Mais alors, comment expliquer qu'il existe aujourd'hui un tel consensus au sein des élites américaines autour d'une idée qui semblait jusqu'à il y a peu réservée aux pacifistes et aux doux rêveurs ? Parce que le monde a changé. Et les intérêts aussi. Pendant la guerre froide, l'arme nucléaire était réservée à un petit club de puissances. Par ailleurs, l'Union soviétique disposait d'un net avantage sur les Etats-Unis du point de vue des armements conventionnels (nombre de soldats, de divisions blindées etc.). Les armes nucléaires jouaient donc un rôle crucial, à la fois pour la sécurité des Etats-Unis et de l'Europe, mais aussi pour l'équilibre mondial.

Aujourd'hui, la situation est totalement renversée. De plus en plus de petites puissances disposent déjà ou sont sur le point de disposer d'armes nucléaires (Corée du Nord, Iran ?). D'un autre côté, les Etats-Unis possèdent aujourd'hui un avantage sans précédant du point de vue des armements conventionnels et leur armée est la seule au monde capable d'intervenir en n'importe quel point du globe. Par conséquent, les armes nucléaires, qui ont l'effet d'un égalisateur de puissance, commencent à jouer sérieusement contre eux. Le principal problème des Américains n'est plus de dissuader une attaque conventionnelle, mais plutôt d'avoir les coudées franches face aux "Etats voyous". Or, dans l'état actuel des choses, et tant que le bouclier anti-missiles n'aura pas fait ses preuves, un Etat qui dispose d'armes nucléaires est automatiquement sanctuarisé, intouchable, même par la première armée du monde. En résumé, si les Américains défendent la dénucléarisation du monde, c'est pour mieux conserver la possibilité de faire la guerre. Ironique, non?

Reste à savoir ce que l'on peut penser de la question du point de vue des intérêts de la France et de l'Europe. Nous pouvons d'abord rejoindre les Américains sur un point : le jour où des terroristes fanatiques disposeront d'armes nucléaires, nous ne pourrons plus vraiment compter sur la menace réciproque car ils ne seront pas nécessairement liés à un Etat sensible à la dissuasion.
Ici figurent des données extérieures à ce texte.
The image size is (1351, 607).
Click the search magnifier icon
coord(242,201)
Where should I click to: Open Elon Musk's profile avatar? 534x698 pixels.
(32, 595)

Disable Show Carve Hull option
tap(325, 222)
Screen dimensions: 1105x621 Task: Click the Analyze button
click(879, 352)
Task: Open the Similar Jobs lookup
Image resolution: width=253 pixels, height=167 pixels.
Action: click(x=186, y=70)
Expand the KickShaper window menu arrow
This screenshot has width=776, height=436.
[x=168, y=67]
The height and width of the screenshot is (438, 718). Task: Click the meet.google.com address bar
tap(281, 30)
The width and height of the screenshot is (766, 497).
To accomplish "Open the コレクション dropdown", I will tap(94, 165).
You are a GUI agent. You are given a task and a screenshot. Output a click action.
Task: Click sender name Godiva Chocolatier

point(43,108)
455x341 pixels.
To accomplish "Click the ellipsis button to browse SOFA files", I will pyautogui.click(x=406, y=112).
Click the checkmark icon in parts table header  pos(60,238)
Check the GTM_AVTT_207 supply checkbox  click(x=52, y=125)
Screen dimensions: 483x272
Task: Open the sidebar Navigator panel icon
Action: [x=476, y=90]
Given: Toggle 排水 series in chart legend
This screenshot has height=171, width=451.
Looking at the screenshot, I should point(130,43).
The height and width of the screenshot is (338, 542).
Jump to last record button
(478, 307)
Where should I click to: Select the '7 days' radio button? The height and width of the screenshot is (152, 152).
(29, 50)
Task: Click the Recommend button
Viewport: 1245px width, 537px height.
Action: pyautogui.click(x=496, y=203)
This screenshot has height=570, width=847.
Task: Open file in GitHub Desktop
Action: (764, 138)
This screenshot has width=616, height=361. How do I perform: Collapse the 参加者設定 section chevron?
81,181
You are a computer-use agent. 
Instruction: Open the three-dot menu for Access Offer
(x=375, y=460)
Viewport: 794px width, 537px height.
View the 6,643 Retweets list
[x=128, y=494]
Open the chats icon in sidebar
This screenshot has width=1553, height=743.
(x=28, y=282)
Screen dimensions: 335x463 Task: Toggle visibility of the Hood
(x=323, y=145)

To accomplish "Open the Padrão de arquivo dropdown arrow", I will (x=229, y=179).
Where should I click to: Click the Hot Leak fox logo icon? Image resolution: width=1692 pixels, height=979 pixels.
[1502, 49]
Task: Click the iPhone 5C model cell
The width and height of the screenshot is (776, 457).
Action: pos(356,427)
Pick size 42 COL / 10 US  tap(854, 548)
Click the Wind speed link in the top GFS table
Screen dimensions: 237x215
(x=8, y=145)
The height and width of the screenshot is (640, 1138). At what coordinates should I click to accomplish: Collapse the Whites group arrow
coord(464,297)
Nous avons donc tout intérêt à tenter de maîtriser la prolifération nucléaire pour écarter cette éventualité. Mais que nous arriverait-il dans un monde sans arme nucléaire ? Nous serions à nouveau soumis à la menace de guerres conventionnelles, nous serions contraints d'augmenter considérablement notre budget militaire, et en cas de conflit nous n'aurions plus in fine qu'à espérer que les Américains soient suffisamment motivés pour venir nous soutenir. Au niveau mondial, les Etats-Unis seraient de plus en plus incités à des aventures unilatérales type Irak, en se disant que de toute façon personne ne peut leur imposer de dissuasion crédible.

Tout cela n'est bien entendu que de la politique fiction et il est extrêmement improbable que les Etats-Unis soient suivis dans leur quête d'un monde dénucléarisé, précisément parce qu'ils sont les seuls à y avoir vraiment intérêt. Mais la leçon de cette histoire c'est qu'en politique, il faut toujours se méfier des symboles. Barack Obama, le prix Nobel de la paix, "l'espoir d'un monde meilleur" : le tableau est plus qu'attendrissant. Et pourtant, on n'a rien vu quand on n'a pas levé le voile des illusions pour chercher les intérêts.